My current research revolves around the idea of abstractions for distributed computing. An abstraction is a way of simplifying a workload that runs on thousands of machines, in much the same way that a high level language simplifies the tiresome process of programming in assembly language. Let me explain a little more.

Real assembly language has operations like this:

MOV memory to register
PUSH register to stack
CALL procedure

As you may know, programming in assembly language stinks. The programmer has to keep track of the limited number of registers in use, the current state of the stack, and the meaning of external memory locations. If that's not enough, you have to worry about the behavior of instructions that have wildly varying runtimes, unusual exceptions, and sometimes asynchronous behavior.
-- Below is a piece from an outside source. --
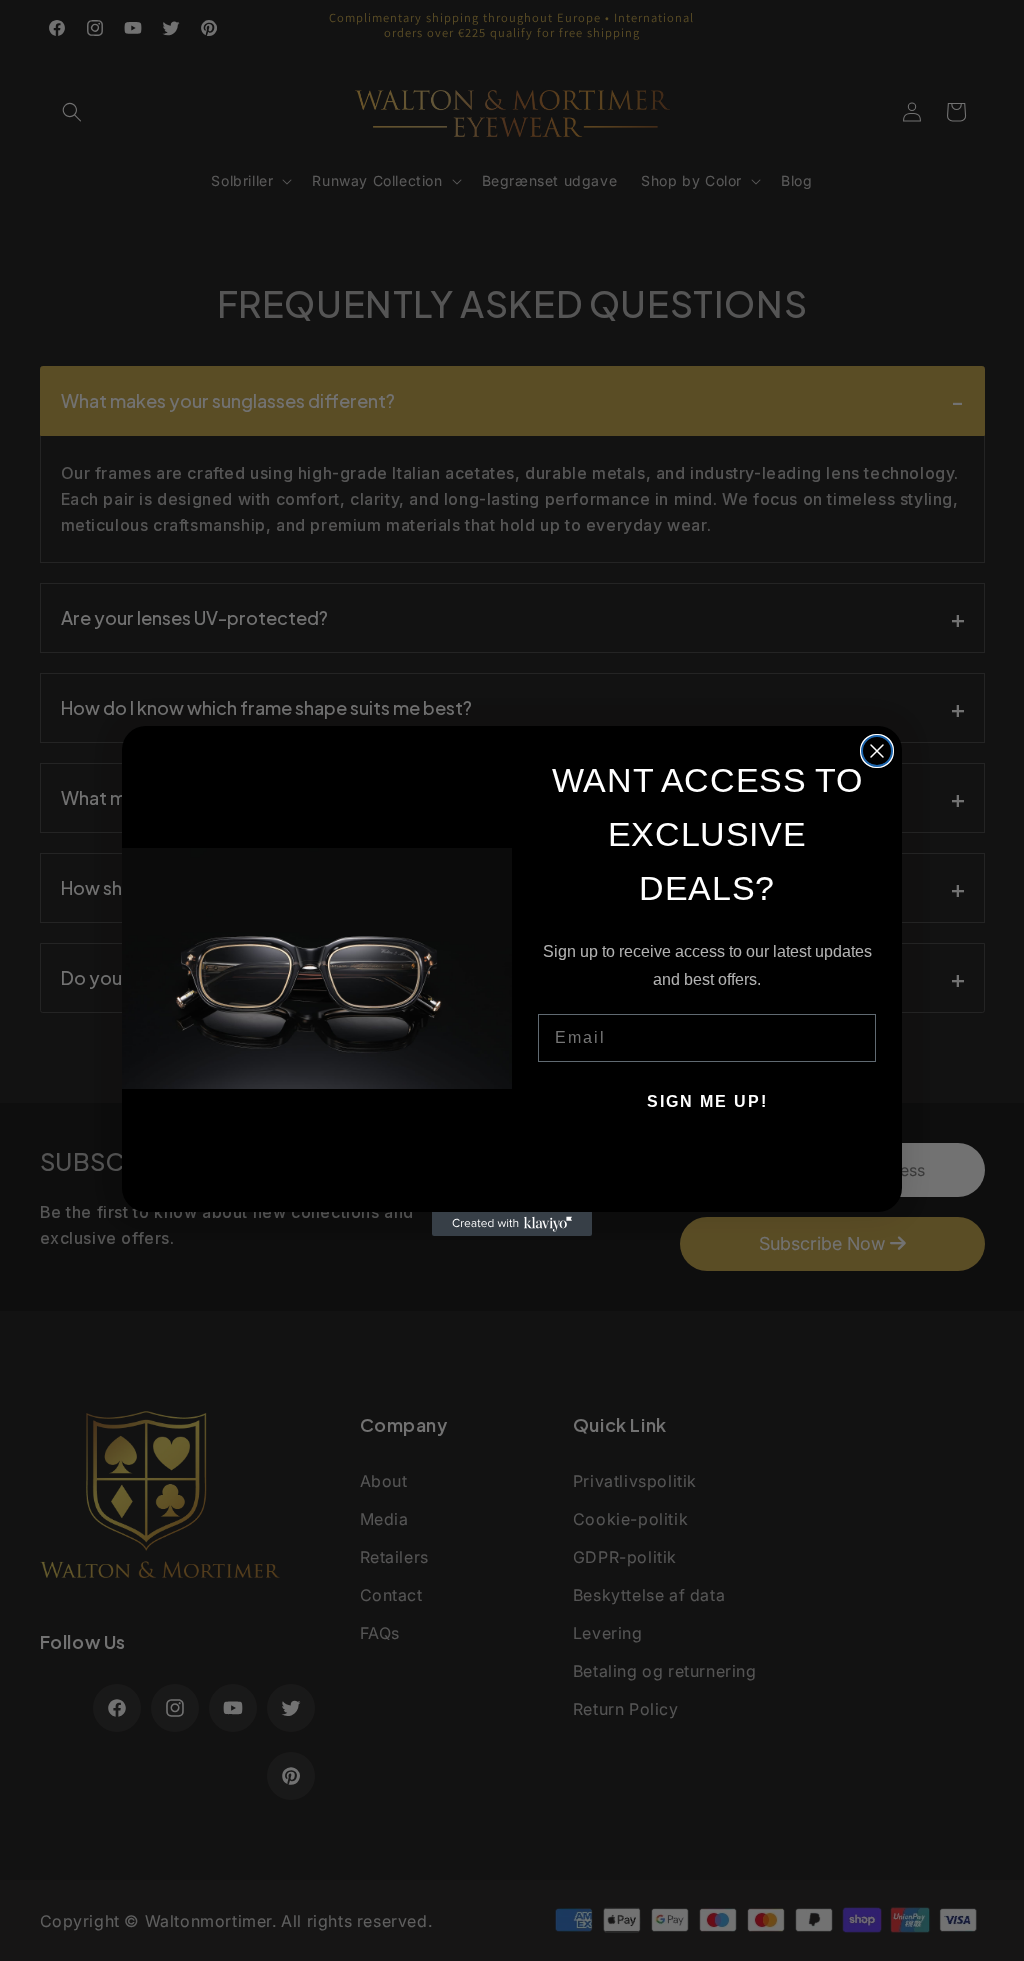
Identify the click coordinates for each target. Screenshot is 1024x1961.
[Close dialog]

We find much the same story in distributed computing, where the operations are something like:

TransferFile( source, destination );
ExecuteJob( executable, input, output );
AllocateVM( cpu, mem, disk, time );

If this is your instruction set, then you have many of the same problems. You have to manage a limited amount of local and remote storage, carefully cleaning up when jobs complete. If that's not enough, you have to worry about the behavior of instructions that have wildly varying runtimes, unusual exceptions, and sometimes asynchronous behavior. Sound familiar?

So, we advocate that users should employ high level abstractions that hide many of these ugly details, allowing the user to focus on the big picture. An abstraction expresses a pattern of computation that is simple, but may be very large, and thus requires significant effort to implement correctly and efficiently.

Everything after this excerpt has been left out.